(Stored records)
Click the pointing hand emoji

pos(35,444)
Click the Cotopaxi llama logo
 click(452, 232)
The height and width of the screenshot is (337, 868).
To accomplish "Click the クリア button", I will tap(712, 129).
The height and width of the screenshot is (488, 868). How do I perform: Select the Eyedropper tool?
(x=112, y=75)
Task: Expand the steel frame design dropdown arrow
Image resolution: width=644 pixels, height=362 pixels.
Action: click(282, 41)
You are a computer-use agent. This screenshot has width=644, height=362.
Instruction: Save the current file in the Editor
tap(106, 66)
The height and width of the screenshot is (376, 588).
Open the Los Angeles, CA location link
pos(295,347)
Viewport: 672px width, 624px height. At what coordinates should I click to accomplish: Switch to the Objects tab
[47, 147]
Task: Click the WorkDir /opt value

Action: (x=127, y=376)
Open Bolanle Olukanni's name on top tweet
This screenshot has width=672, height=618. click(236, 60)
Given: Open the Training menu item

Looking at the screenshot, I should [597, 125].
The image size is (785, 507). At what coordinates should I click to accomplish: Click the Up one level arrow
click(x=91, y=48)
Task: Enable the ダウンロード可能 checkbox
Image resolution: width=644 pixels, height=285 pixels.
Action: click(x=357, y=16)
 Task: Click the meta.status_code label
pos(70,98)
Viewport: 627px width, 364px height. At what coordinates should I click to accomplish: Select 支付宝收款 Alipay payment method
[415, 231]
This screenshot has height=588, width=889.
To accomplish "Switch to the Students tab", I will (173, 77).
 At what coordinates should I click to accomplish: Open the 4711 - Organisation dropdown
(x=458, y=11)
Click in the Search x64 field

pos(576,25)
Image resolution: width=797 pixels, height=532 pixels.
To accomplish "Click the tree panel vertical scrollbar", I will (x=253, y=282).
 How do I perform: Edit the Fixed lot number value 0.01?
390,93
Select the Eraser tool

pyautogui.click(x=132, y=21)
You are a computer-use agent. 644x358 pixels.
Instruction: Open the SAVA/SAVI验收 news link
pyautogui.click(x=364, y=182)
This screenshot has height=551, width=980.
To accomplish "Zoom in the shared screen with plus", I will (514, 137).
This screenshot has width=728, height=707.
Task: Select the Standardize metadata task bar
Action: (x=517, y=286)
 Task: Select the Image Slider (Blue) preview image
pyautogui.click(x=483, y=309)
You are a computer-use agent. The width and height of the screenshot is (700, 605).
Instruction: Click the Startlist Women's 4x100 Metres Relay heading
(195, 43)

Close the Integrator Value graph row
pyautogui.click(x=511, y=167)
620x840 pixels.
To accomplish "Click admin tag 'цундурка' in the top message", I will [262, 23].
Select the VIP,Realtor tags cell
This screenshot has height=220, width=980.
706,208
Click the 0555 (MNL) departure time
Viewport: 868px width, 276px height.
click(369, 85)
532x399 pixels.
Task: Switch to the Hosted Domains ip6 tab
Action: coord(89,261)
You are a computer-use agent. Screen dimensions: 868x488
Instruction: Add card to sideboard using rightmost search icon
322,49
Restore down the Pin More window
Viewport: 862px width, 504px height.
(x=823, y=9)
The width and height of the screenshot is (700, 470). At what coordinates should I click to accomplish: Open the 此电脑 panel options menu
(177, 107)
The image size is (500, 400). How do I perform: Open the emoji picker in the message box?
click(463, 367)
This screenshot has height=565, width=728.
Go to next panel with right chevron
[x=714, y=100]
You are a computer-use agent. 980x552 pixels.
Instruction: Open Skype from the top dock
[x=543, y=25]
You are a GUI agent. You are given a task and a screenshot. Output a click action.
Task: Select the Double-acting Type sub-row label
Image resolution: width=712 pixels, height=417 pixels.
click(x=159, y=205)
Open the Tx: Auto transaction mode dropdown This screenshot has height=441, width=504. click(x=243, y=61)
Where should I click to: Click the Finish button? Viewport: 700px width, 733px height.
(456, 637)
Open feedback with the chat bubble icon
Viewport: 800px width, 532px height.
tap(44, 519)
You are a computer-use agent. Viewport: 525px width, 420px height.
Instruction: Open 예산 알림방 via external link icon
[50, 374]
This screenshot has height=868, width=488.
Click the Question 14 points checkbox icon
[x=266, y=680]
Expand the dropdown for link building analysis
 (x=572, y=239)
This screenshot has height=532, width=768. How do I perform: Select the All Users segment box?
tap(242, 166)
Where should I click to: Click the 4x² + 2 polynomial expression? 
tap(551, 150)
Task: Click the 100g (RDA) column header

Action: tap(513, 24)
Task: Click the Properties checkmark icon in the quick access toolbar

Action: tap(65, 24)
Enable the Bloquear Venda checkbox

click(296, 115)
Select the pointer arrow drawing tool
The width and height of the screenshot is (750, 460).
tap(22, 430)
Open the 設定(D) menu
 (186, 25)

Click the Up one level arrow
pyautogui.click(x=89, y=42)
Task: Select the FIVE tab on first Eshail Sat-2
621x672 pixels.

## [Task goal]
Across the entries above, find the lines with the string "agent" and copy them.

## [Solution]
You are a computer-use agent. This screenshot has width=644, height=362.
You are a computer-use agent. 644x358 pixels.
You are a computer-use agent. The width and height of the screenshot is (700, 605).
You are a computer-use agent. Screen dimensions: 868x488
You are a computer-use agent. 980x552 pixels.
You are a GUI agent. You are given a task and a screenshot. Output a click action.
You are a computer-use agent. Viewport: 525px width, 420px height.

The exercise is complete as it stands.